In some embodiments, the sample holder 708 may include ports which may be used to load the samples 706 (and/or fluid 713) into the channels 715 or to empty the channels 715. In some embodiments, the channels may change size and/or shape along their length. In some embodiments, there may be several separate channels 715. For example a number of parallel channels 715, similar to the parallel troughs 515 of FIG. 5. In some embodiments, there may be one long channel 715 with several parallel sections (e.g., the channel 715 may switch back upon itself one or more times).

FIG. 8 is a side view and a top view of a modular sample holder with flow channels and optical surfaces according to some embodiments of the present disclosure. The sample holder 808 has channels (similar to the channels 715 of FIG. 7) as well as a first and second optical surface 817 and 819 (similar to the optical surfaces 517 and 519 of FIGS. 5 and 617/619 of FIG. 6).

The first optical surface 817 and the second optical surface 819 may, in some embodiments, be facets of a protrusion of the material of the sample holder 808 material extending from a bottom surface of the sample holder 808. The channels 815 may have a shape which does not have flat surfaces corresponding to the first and the second optical surfaces 817 and 819. For example, as shown in FIG. 8, the channel 815 may have a circular cross-section, while the first and second optical surfaces 817 and 819 may form a protrusion with a generally triangular cross section.
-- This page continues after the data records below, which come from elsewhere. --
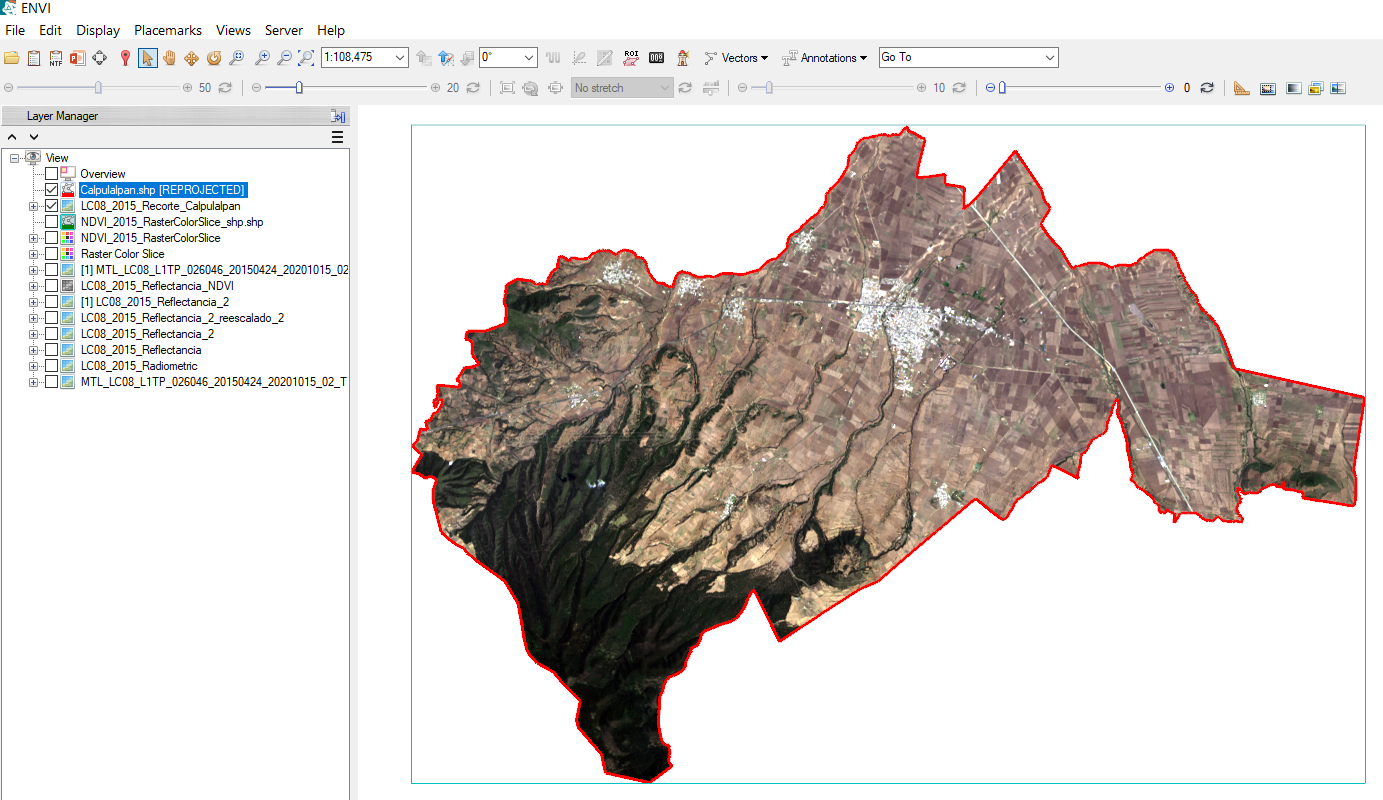The height and width of the screenshot is (800, 1383).
Task: Enable the NDVI_2015_RasterColorSlice layer checkbox
Action: [x=52, y=238]
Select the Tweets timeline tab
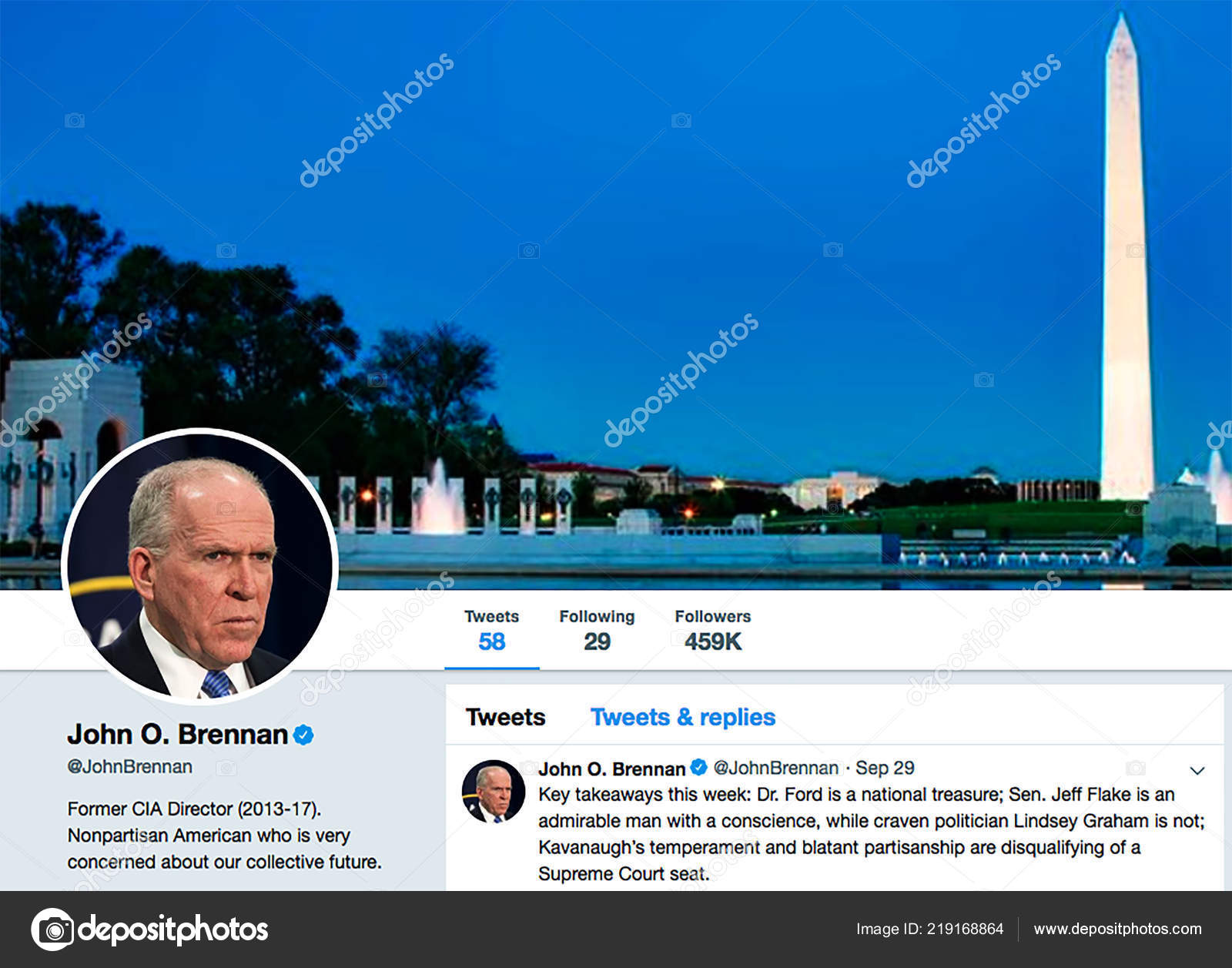Screen dimensions: 1232x968 pyautogui.click(x=505, y=717)
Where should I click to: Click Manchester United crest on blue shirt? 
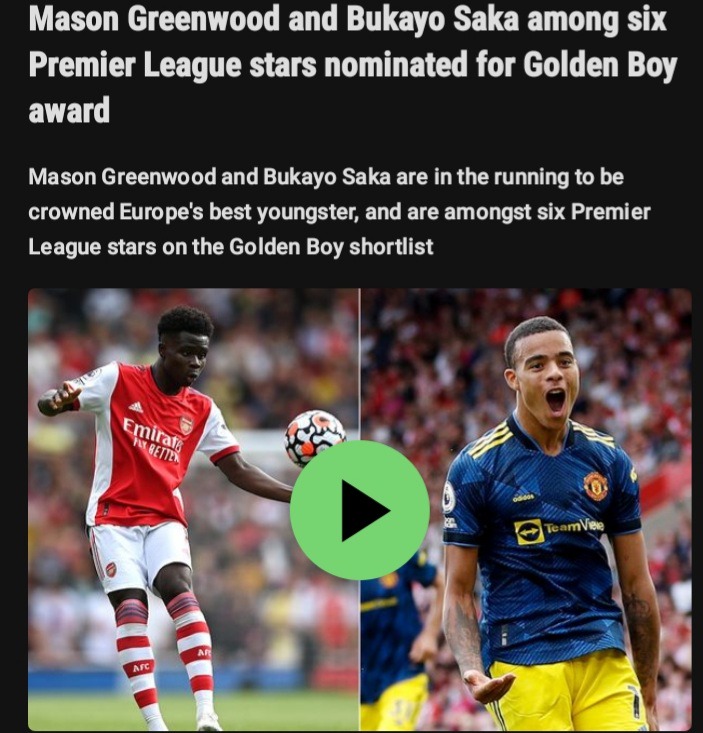click(x=595, y=486)
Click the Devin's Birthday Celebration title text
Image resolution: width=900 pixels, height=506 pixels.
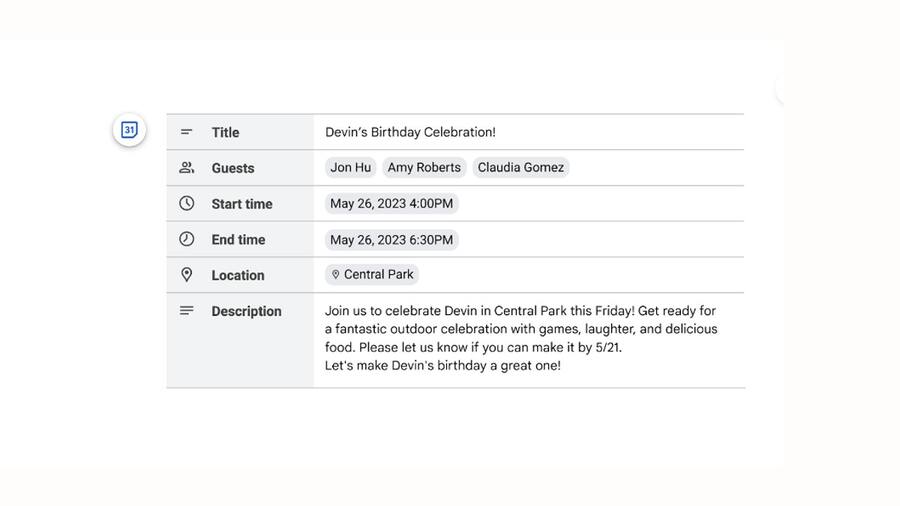(410, 132)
FIG. 9 is a side view and a top view of a modular sample holder with flow channels and optical surfaces according to some embodiments of the present disclosure. The sample holder 908 of FIG. 9 may generally be similar to the sample holder 808 of FIG. 8, except that the channel 915 of the sample holder 908 is shaped such that the first optical surface 917 and the second optical surface 919 have back surfaces which are parallel to their front surfaces. For example, the channel 915 may have the same general cross section as the troughs 515 of FIG. 5 and/or the wells 615 of FIG. 6, except that the channel 915 has a ‘lid’. In some embodiments, the channel 915 may be cut through the material of the sample holder 908, and the sample holder 908 may be a unitary body, In some embodiments, the channel 915 may be covered over by a which may be the same or different as the material of the rest of the sample holder 908.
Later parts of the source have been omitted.